İNCELEME ve GEREKÇE : Dava, hukuki niteliği itibari ile davacı gerçek kişi tarafından açılan menfi tespit ve istirdat davasıdır.
HMK 138. maddesinde; “Mahkeme, öncelikle dava şartları ve ilk itirazlar hakkında dosya üzerinden karar verir.” hükmü yer almaktadır ve konu ile ilgili Yargıtay Hukuk Genel Kurulu 2013/4-1895 E., 2013/1668 K. Sayılı kararında; “6100 sayılı HMK.nun 114/c maddesi gereğince dava şartı olan “mahkemenin görevli olması” şartı hakkında taraf teşkili sağlanmadan karar verilip verilemeyeceği ön sorun olarak tartışılmış şu sonuca varılmıştır; Görüşmeler sırasında bazı üyeler; taraf teşkili sağlanmadan görevsizlik kararı verilmesinin 6100 sayılı HMK 27. maddesinde düzenlenen hukuki dinlenilme hakkına aykırı olduğunu, bazı üyeler de, HMK’ nun 137. maddesindeki “dilekçelerin karşılıklı verilmesinden sonra ön inceleme yapılır, mahkeme ön incelemede; dava şartlarını ve ilk itirazları inceler” düzenlemesi ve HMK’ nun 141. maddesindeki; iddianın genişletilmesi ve değiştirilmesi yasağının ikinci cevap dilekçesi ile başlaması hükümleri gözetildiğinde, dilekçeler aşaması tamamlanmadan görevsizlik kararı verilmemesi gerektiği hükmün bu gerekçeyle bozulması gerektiğini savunmuş iseler de, bu görüşler kurul çoğunluğu tarafından yerinde görülmemiş, davanın tensip ile birlikte dava şartı noksanlığından usulden reddedilmesinde HMK 30. maddesi de gözetildiğinde bir isabetsizlik olmadığı kabul edilmiştir.” yönünde karar vermiştir.

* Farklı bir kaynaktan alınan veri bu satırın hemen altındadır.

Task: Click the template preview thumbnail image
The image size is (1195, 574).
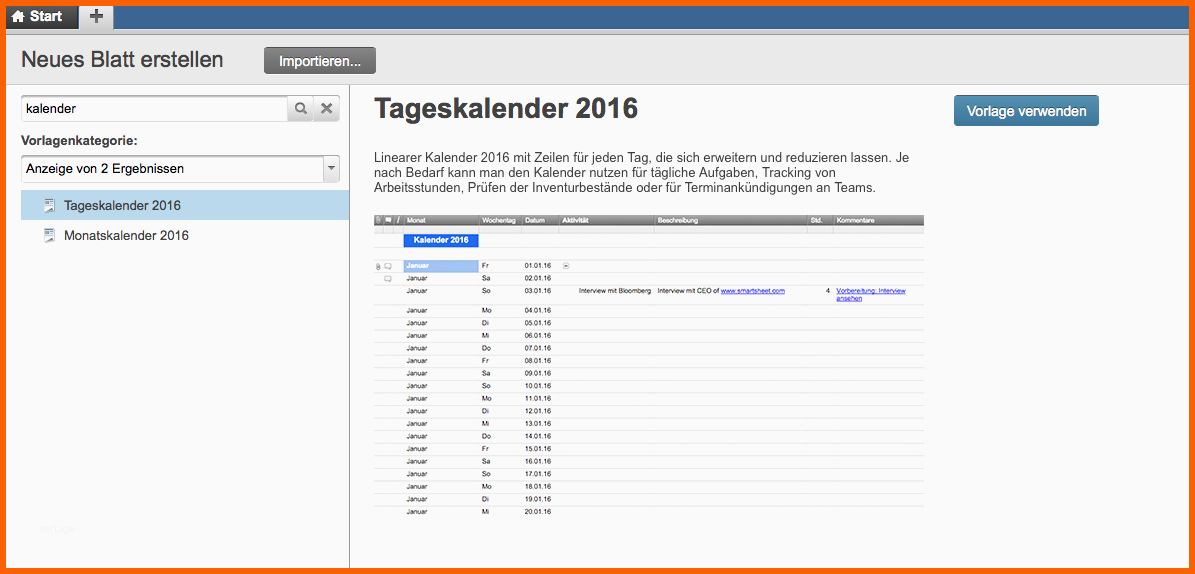Action: coord(649,366)
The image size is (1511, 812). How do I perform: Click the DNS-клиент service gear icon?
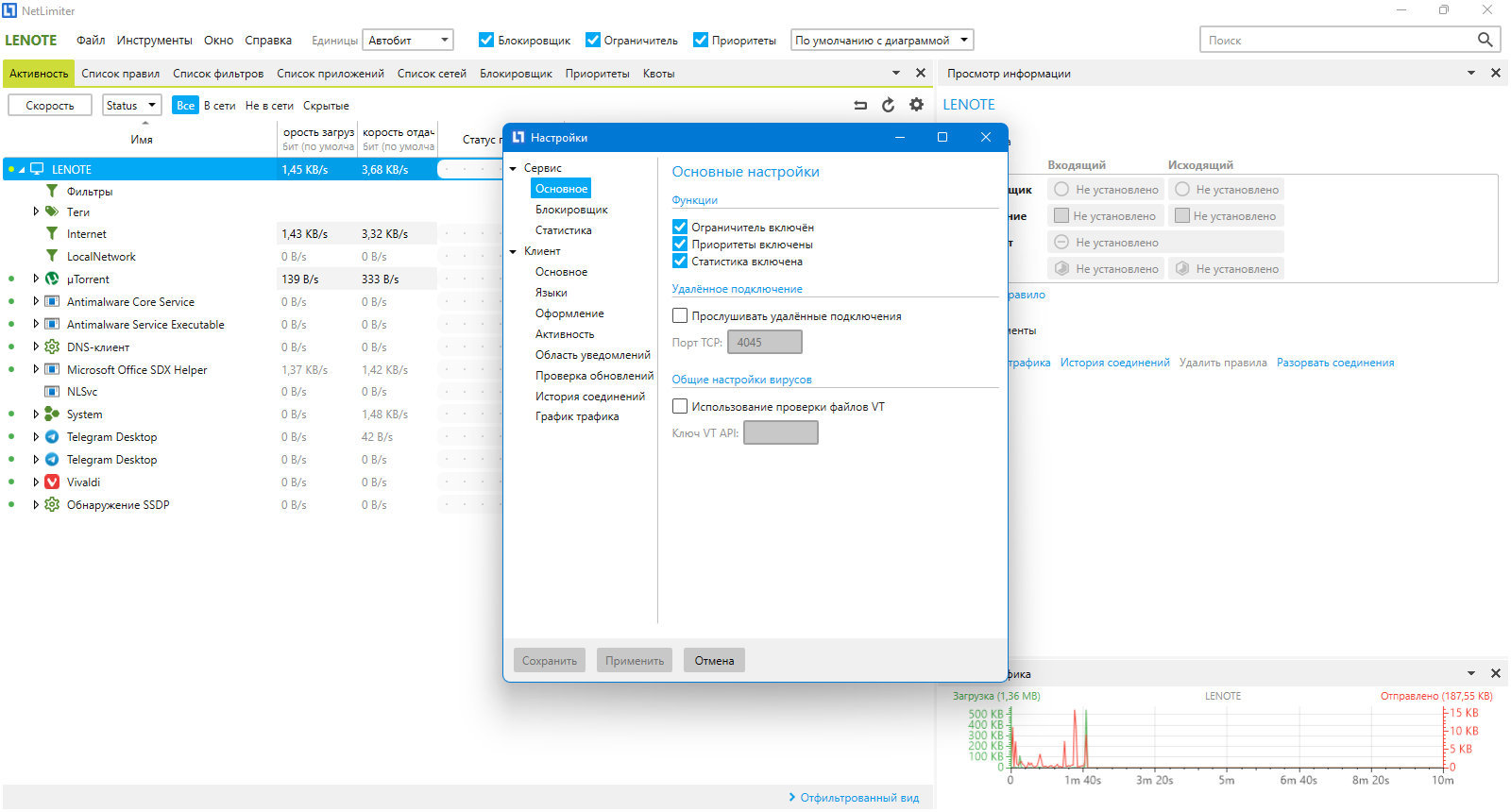pyautogui.click(x=52, y=347)
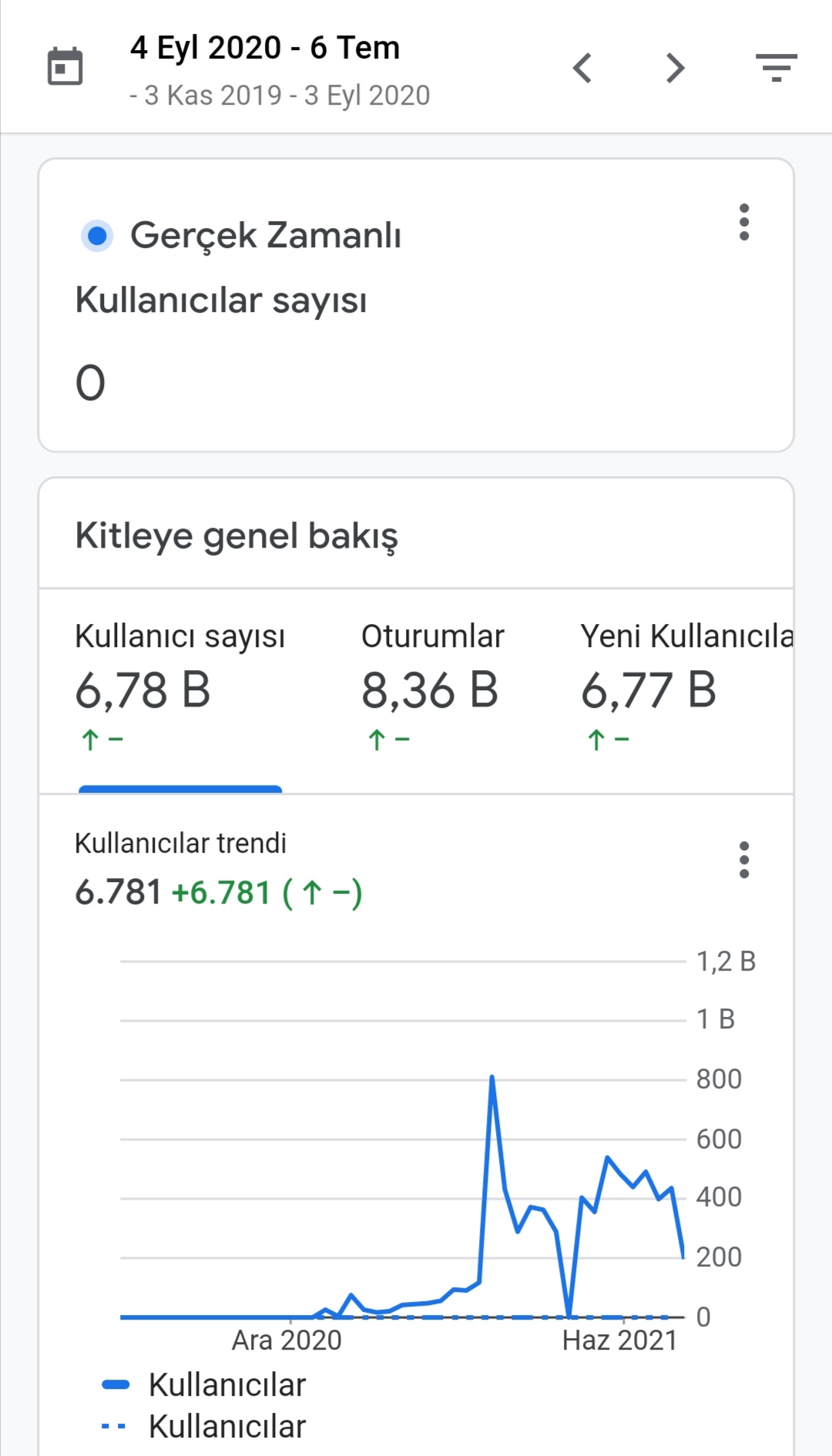Tap the real-time user count 0
This screenshot has width=832, height=1456.
(x=90, y=383)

Yukarıda değinilen Yargıtay Genel Kurul Kararı doğrultusunda mahkememizin görevli olup olmadığı tensiben araştırılmıştır.

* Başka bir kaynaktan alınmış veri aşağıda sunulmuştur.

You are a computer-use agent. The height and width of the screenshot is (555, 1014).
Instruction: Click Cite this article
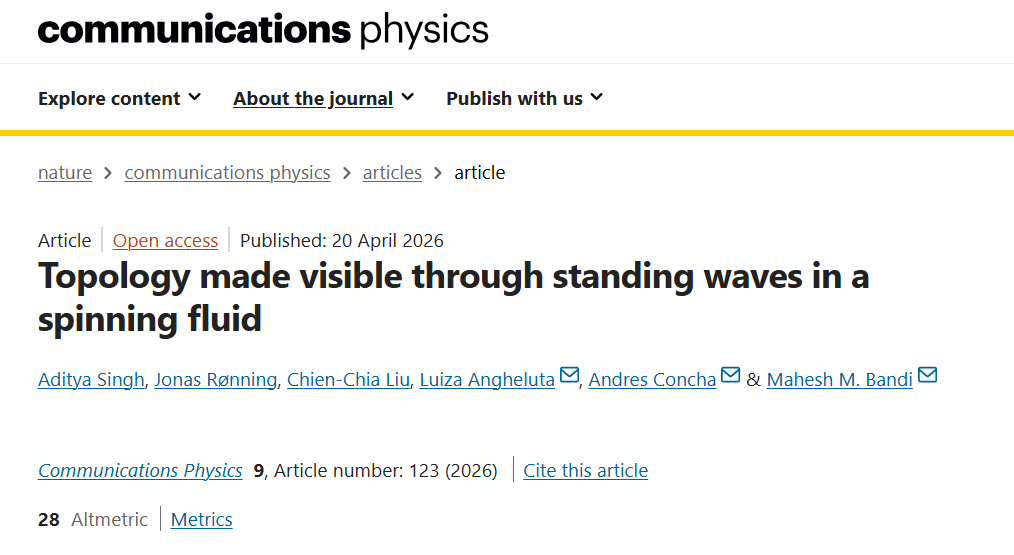585,470
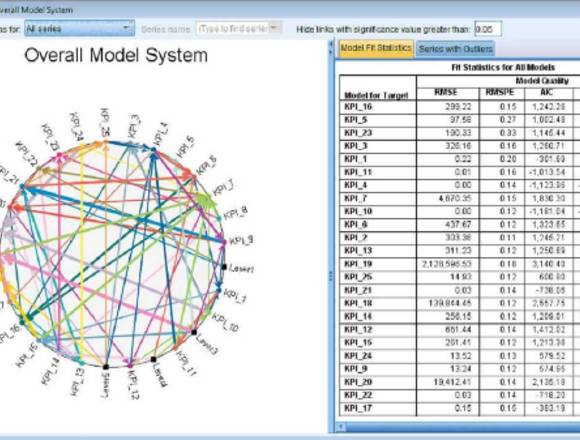Select the KPI_19 model row

459,264

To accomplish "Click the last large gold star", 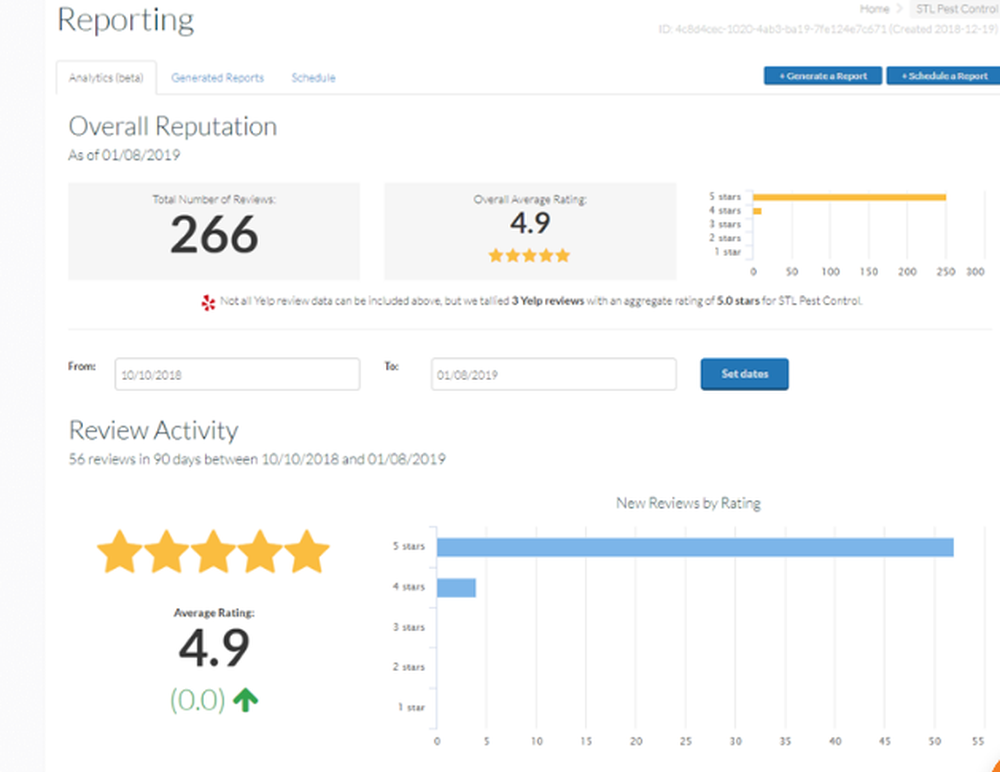I will pyautogui.click(x=307, y=552).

Bilindiği üzere, 01.07.2012 tarihinde yürürlüğe giren 6102 sayılı Türk Ticaret Kanunu’nun (TTK) 6335 sayılı Kanun ile değişik 4. maddesinde ticari davalar tanımlanmıştır. Buna göre, her iki tarafın da ticari işletmesiyle ilgili hususlardan doğan hukuk davaları ile maddenin devamı fıkralarında belirtilen davalar ticari dava olarak nitelendirilmiştir. Yine aynı Kanun’un 5/3. maddesinde “Asliye ticaret mahkemesi ile asliye hukuk mahkemesi ve diğer hukuk mahkemeleri arasındaki ilişki görev ilişkisi olup, bu durumda göreve ilişkin usul hükümleri uygulanır” hükmüne yer verilmiştir.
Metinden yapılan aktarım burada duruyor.